Get togethers in the summer are so much fun! Outdoor parks, camps, beaches or even backyard BBQ’s are great venues for get togethers with friends and family. Today, I will be sharing a fantastic recipe for an Easy Summer Chickpea Salad.
Summer Chickpea Salad
There are four things I love about this Easy Summer Chickpea Salad.
One – it comes together super easily! No oven required at all. You just need to collect, cut up, and combine your ingredients, a process which shouldn’t take longer than approximately 10 minutes. Pop it in the fridge for a few hours to let the flavours marinate together, and voilà! Easy Summer Chickpea Salad done, just like that!
Two – it is versatile! You can swap out pretty much any ingredient in it with whatever you have on hand. Some suggestions: instead of tomatoes, try any juicy, slightly sweet vegetable; add some kidney beans in there; replace the cucumbers with something equally crunchy, like fresh bell peppers; if you like the taste of raw onions, you can put some of those in; sub out the Feta for a goat cheese or perhaps Parmesan shavings; add roasted nuts or seeds; etc. Feel free to switch out the herbs to whatever you might have on hand as well. Sky’s the limit for this Easy Summer Chickpea Salad!
Three – it is healthy! Chickpeas are really low in cholesterol and saturated fat, and are also a good source of dietary fibre, folate, vitamin B6, and manganese. Just watch out for the sodium levels of canned chickpeas – give them a good rinse before putting them in your salad to keep sodium levels as low as possible. Fresh veggies are a no-brainer, too. Overall, this Easy Summer Chickpea Salad is great for your heart, and its delicious-ness levels make it great for your soul, too 😉
Four – leftovers of the Easy Summer Chickpea Salad make great lunches. As if this dish weren’t already convenient enough, you can also make this up to 24 hours in advance.
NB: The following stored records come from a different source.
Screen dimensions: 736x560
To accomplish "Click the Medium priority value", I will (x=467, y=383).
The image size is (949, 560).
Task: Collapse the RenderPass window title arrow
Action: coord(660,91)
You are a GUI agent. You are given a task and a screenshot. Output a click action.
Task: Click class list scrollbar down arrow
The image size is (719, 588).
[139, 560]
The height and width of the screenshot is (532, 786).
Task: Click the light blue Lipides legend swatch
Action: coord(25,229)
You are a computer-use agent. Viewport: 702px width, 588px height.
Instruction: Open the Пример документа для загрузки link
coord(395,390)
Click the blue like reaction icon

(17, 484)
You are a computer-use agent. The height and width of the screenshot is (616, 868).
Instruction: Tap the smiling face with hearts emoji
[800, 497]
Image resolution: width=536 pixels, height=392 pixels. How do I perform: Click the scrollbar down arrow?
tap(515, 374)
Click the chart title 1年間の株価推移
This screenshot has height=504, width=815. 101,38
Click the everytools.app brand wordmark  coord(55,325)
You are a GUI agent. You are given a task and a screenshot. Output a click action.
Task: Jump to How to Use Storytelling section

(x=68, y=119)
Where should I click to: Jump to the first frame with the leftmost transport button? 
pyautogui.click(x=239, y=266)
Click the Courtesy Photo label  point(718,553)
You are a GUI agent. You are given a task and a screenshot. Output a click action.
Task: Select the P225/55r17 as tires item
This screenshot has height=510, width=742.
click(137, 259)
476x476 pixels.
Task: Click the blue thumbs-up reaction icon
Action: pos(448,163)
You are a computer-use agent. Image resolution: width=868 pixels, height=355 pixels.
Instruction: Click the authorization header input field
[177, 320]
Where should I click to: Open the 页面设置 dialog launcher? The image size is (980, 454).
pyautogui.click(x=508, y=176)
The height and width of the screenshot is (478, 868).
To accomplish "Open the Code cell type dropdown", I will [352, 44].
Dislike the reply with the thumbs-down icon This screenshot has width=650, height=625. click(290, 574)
Have I convinced you yet? I can already tell that this Easy Summer Chickpea Salad will be one of my favorite dishes to prepare this summer. 🙂
Origin of the recipe for Easy Summer Chickpea Salad:
Back to my East End Montreal upbringing for this one! This Chickpea Salad recipe was one of our summertime Sunday supper, just like this Italian Salad.
When my paternal grandmother prepared the salad, she would remove the skin from each. individual. chickpea. Talk about dedication. I can still see her in my mind’s eye, working away. Of course, this step is entirely unnecessary, but my grandma insisted that if she left the skin, it would get caught in her teeth. A slight exaggeration, but I loved her dearly.
Fiber rich chickpeas, crunchy cucumbers, feta, and garden-fresh tomatoes, tossed with a generous amount of herbs and a balsamic vinaigrette. Sounds like a recipe for An Easy Summer Chickpea Salad.
Easy Summer Chickpea Salad
- 2 tablespoons balsamic vinegar
- 3 tablespoons extra virgin olive oil
- 1 tablespoon lemon juice freshly squeezed
- 1 clove garlic pressed or finely minced
- 1/4 teaspoon pepper
- 2 tablespoons basil fresh
- 2 tablespoons parsley Italian flat leaf
- 2 tablespoons chives
- 2 teaspoons oregano fresh
- 2 cups English cucumber diced (about 1/2)
- 1 cup feta cheese crumbled or cubed
- 1 18 ounce/796 mL can chickpeas drained and rinsed
- Kosher salt to taste
- 1 large tomato diced
- In a small mixing bowl, whisk together vinegar, olive oil, lemon juice, garlic and pepper. Set aside.
- In a large mixing bowl, combine the rest of the ingredients except for the tomatoes.
- Add the vinaigrette and toss gently to combine.
- Adjust salt and pepper seasonings to taste.
- Cover and refrigerate for at least 4 hours, up to overnight for the flavors to marinate.
- Add tomatoes before serving.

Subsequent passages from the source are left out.